Locate all lines in the data below that hold "Open" and show them.

→ DATA SHOWN
#####

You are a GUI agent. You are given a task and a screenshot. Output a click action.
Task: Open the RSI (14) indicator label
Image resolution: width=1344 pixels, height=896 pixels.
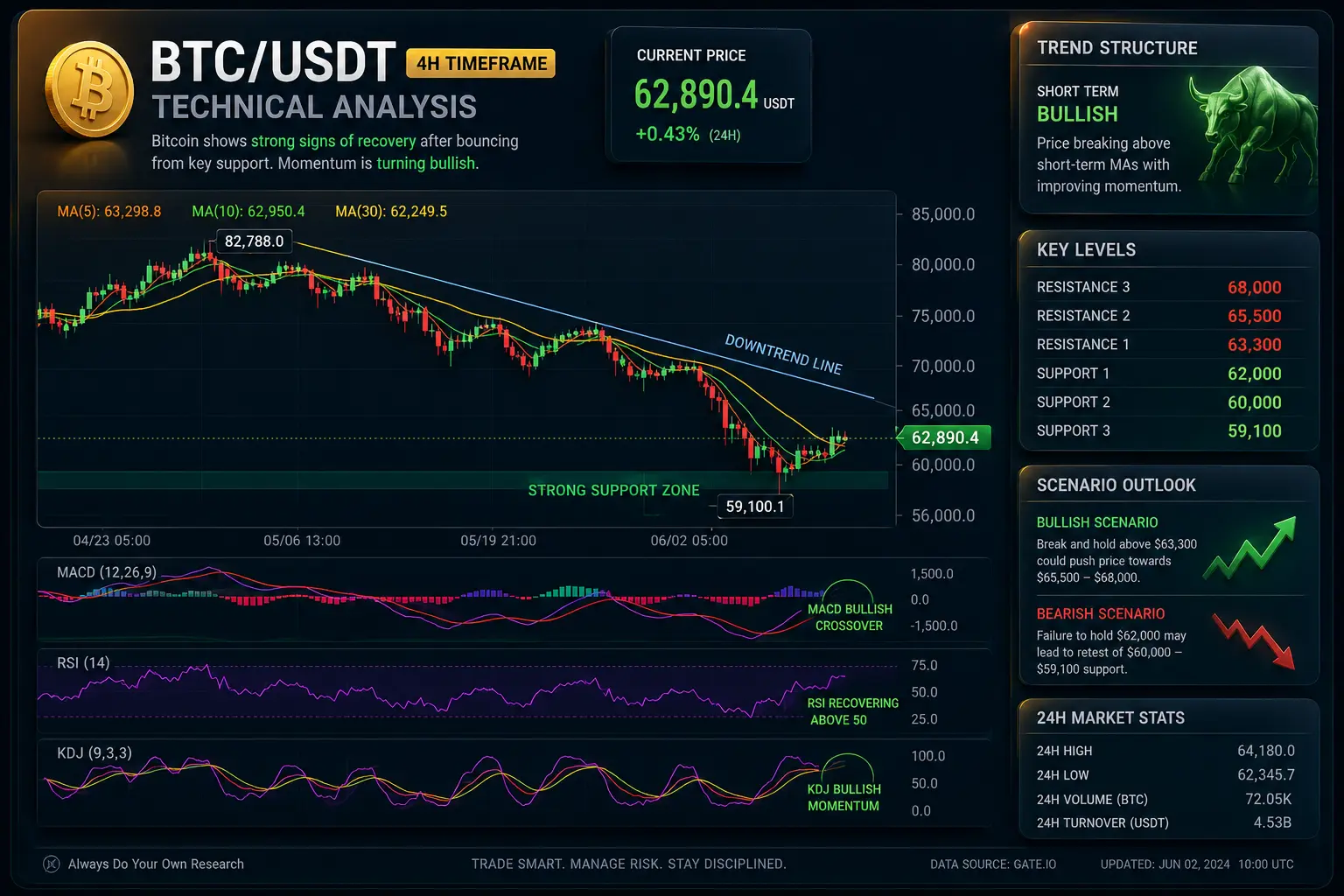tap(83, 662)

#####

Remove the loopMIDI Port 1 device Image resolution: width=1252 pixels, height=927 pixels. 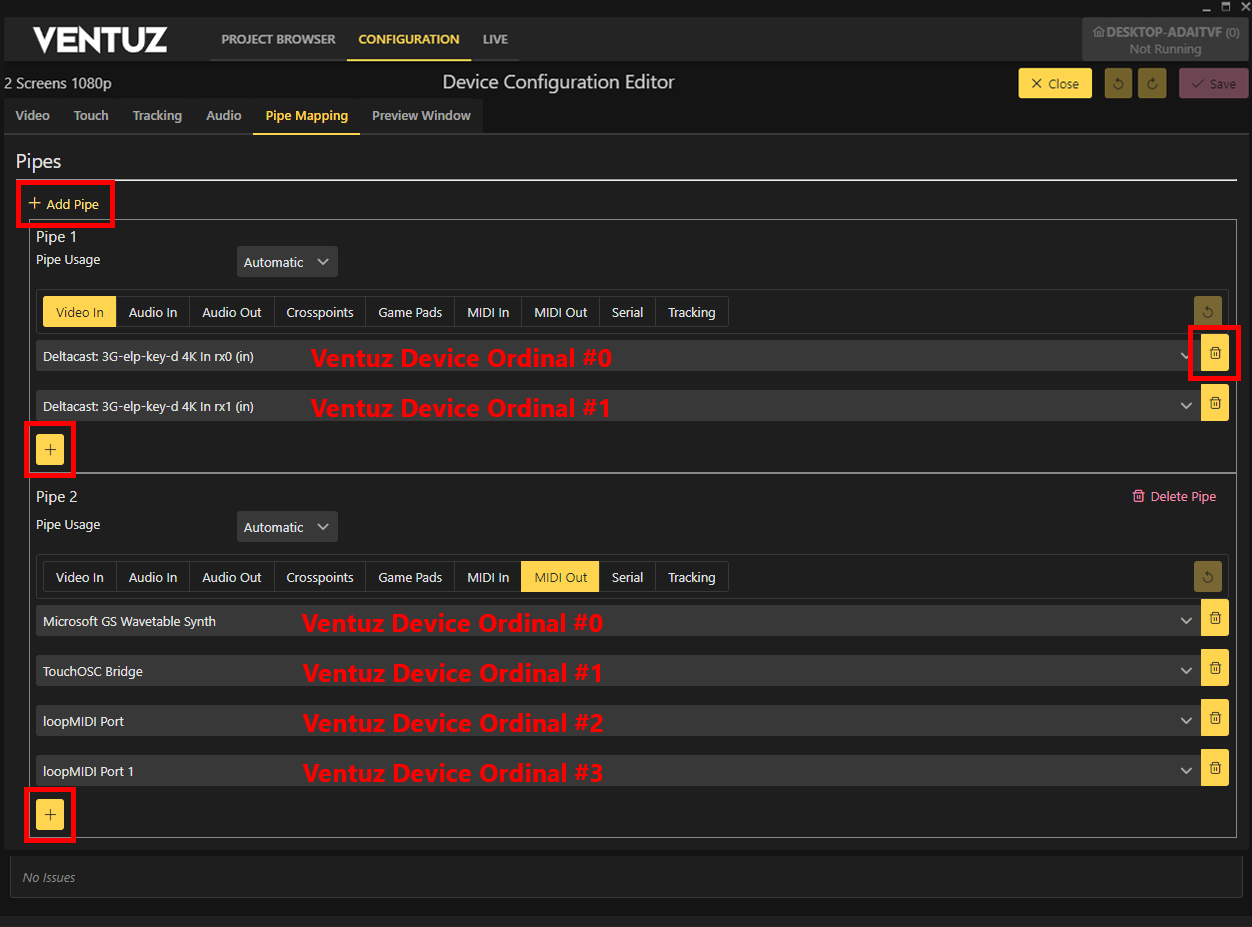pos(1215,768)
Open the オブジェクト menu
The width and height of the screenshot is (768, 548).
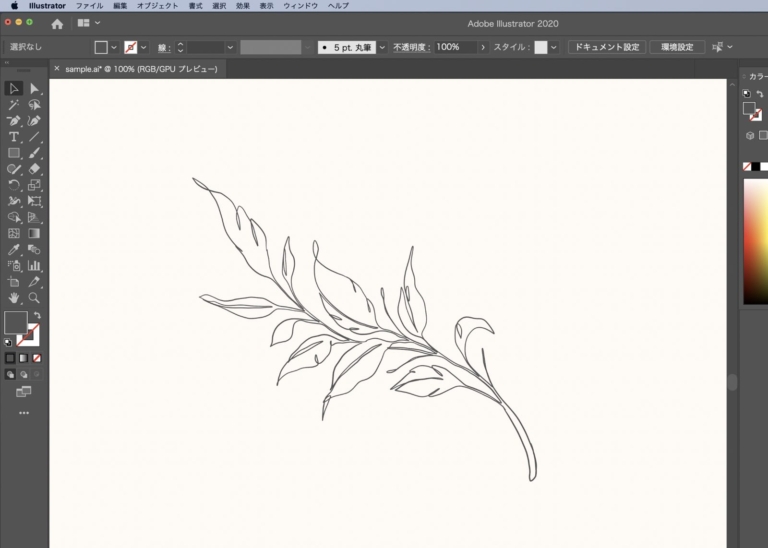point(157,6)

#####

→ SOLUTION TO THE PROBLEM
Task: Open the RSI (14) indicator label
Open the オブジェクト menu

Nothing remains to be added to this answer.